Normally I am quite sceptical concerning hybrid and new technologies for communication and prefer the classical set-up with people in front of me I can interact with. But this was surely a very good example to the contrary. I would have never thought that it is in fact possible, even fun to have a good colloquium via internet. (It’s possible to have one, but whether it is good is another question. This one I found was good.) I have done that once previously and found it very tedious, because there was always the odd glitch. Now it worked perfectly well. The Zoom platform is very professional. So, from the technical side, it was really perfect.
I felt well as a presenter, although it does make a difference, whether you can see and sense your audience directly or not. However, true to the topic, I felt that there was sufficient connectedness between the remotely placed but online connected participants such that I felt listened to and addressing real people and not just the ether in general. So it felt like a decent seminar. I think, my input was useful and well received, and I learned that useful communication can happen even over the internet. The break-out groups via internet were a first-time experience for me, but funnily it worked well.
Whether, what I had to say was useful for the participants they have to decide. It seemed to me I was able to convey what was important. What emerged as a topic to follow up is clearly the question of phenomenology and analytical scrutiny. The danger of starting to think from a new paradigm is surely inflation: everything is suddenly somehow weird and quantum-something, and we tend to then forget straight and clean thinking. That is the big danger I see, and that is also, why I use any terminology of that type in normal discourse very sparingly, although I am quite convinced that we need a new type of thinking. But this will not come as an alternative or something that replaces what we have, but rather as a complement. So the question will not be that of an “either – or” disjunction, but a conjunction of “as well as”: using classical analytical thinking and a more integral, holistic approach. The question is not either – or, but when to apply which at what level. And this question is tricky. The best way to approach it, I find, is to start with very good phenomenology, documenting the effects, observing them closely and then see how much of it can be understood using classical approaches and what aspects of a phenomenon defy classical interpretations. That is, when a holistic approach like the one I have sketched, comes into play. And to be quite clear here: I have just shown one possible path. There may be many more, and the one I have shown might not even be the best option. But one has to start somewhere, and here is a possible starting point.

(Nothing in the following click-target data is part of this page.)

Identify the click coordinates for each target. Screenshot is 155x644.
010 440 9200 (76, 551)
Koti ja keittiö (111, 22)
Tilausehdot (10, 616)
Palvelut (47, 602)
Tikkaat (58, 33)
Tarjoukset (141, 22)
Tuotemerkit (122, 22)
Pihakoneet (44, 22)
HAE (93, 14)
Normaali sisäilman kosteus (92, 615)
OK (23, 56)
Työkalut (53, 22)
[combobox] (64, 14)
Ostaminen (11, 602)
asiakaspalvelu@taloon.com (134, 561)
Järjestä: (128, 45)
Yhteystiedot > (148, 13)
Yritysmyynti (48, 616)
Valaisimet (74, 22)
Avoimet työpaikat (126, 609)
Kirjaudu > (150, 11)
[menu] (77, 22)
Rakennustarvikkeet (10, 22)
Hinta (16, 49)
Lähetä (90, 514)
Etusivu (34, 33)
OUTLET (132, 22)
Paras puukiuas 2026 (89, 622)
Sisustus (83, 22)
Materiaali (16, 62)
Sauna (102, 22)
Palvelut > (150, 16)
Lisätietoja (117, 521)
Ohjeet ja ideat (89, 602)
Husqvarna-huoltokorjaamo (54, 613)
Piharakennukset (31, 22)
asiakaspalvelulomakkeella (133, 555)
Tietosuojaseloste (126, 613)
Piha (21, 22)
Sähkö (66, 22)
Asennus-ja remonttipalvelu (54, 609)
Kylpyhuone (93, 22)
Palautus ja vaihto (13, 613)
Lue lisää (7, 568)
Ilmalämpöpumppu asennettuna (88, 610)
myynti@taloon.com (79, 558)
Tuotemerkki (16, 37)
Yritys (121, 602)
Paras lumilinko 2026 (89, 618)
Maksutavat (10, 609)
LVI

So to carry on, I would urge people to collect phenomenological instances of experiences that seem to cry out for a non-local explanation, and then carefully think how they might be explicable in classical terminology and via analysis, and which aspects defy such an approach. There we will have the raw material that is needs another type of analysis. Perhaps a website like the IFIS website might be a possible starting point for collecting such experiences, and then allow for a discussion?